If seq_printf() overflows, seq_set_overflow() sets seq->count to
seq->size. The manual seq->count++ changes this to seq->size + 1.
seq_has_overflowed() then no longer detects the overflow. The corrupted
count returns to statmount_string(), which later executes:

    seq->buf[seq->count++] = '\0';

This causes a 1-byte NULL out-of-bounds write on the dynamically
allocated seq buffer.

Fix this by checking for overflow immediately after seq_printf().

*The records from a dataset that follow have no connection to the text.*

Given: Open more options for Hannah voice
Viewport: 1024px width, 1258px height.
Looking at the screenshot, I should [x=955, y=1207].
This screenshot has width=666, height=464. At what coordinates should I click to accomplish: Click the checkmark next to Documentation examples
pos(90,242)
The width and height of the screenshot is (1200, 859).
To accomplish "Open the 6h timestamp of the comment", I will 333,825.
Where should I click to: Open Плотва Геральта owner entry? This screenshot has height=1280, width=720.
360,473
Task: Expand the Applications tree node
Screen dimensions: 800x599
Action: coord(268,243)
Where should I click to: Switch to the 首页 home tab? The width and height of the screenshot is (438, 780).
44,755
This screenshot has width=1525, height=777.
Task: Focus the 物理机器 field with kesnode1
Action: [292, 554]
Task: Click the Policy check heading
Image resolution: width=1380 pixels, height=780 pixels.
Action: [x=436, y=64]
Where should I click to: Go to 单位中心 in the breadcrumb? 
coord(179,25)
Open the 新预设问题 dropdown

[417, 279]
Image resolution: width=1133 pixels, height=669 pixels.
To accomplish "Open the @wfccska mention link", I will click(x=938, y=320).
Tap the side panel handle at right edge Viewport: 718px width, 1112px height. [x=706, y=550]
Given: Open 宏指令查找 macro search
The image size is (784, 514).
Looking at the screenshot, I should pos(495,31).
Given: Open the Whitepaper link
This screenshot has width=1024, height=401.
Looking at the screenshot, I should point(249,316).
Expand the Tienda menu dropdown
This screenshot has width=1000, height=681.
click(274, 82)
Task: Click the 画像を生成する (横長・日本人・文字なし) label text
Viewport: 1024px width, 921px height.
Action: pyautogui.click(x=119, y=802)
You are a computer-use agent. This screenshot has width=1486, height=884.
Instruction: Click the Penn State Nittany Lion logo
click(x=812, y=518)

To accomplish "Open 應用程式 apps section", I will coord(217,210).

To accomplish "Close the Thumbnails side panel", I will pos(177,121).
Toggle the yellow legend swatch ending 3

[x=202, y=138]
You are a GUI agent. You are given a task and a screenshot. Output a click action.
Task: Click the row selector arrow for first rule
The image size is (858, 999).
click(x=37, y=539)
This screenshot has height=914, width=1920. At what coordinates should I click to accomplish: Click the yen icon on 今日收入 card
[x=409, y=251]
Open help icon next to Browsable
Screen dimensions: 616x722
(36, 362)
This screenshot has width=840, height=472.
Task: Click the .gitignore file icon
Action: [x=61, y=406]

Fixes: 37c4a959 ("statmount: allow to retrieve idmappings")
Signed-off-by: Junyoung Jang <graypanda.inzag@gmail.com>
Link: https://patch.msgid.link/20260504112649.1862936-1-graypanda.inzag@gmail.com


Signed-off-by: Christian Brauner <brauner@kernel.org>

parent 5d691905

fs/mnt_idmapping.c

+2 −0

Original line number	Diff line number	Diff line
		@@ -375,6 +375,8 @@ int statmount_mnt_idmap(struct mnt_idmap idmap, struct seq_file seq, bool uid_
		continue;

		seq_printf(seq, "%u %u %u", extent->first, lower, extent->count);
		if (seq_has_overflowed(seq))
		return -EAGAIN;

		seq->count++; /* mappings are separated by \0 */
		if (seq_has_overflowed(seq))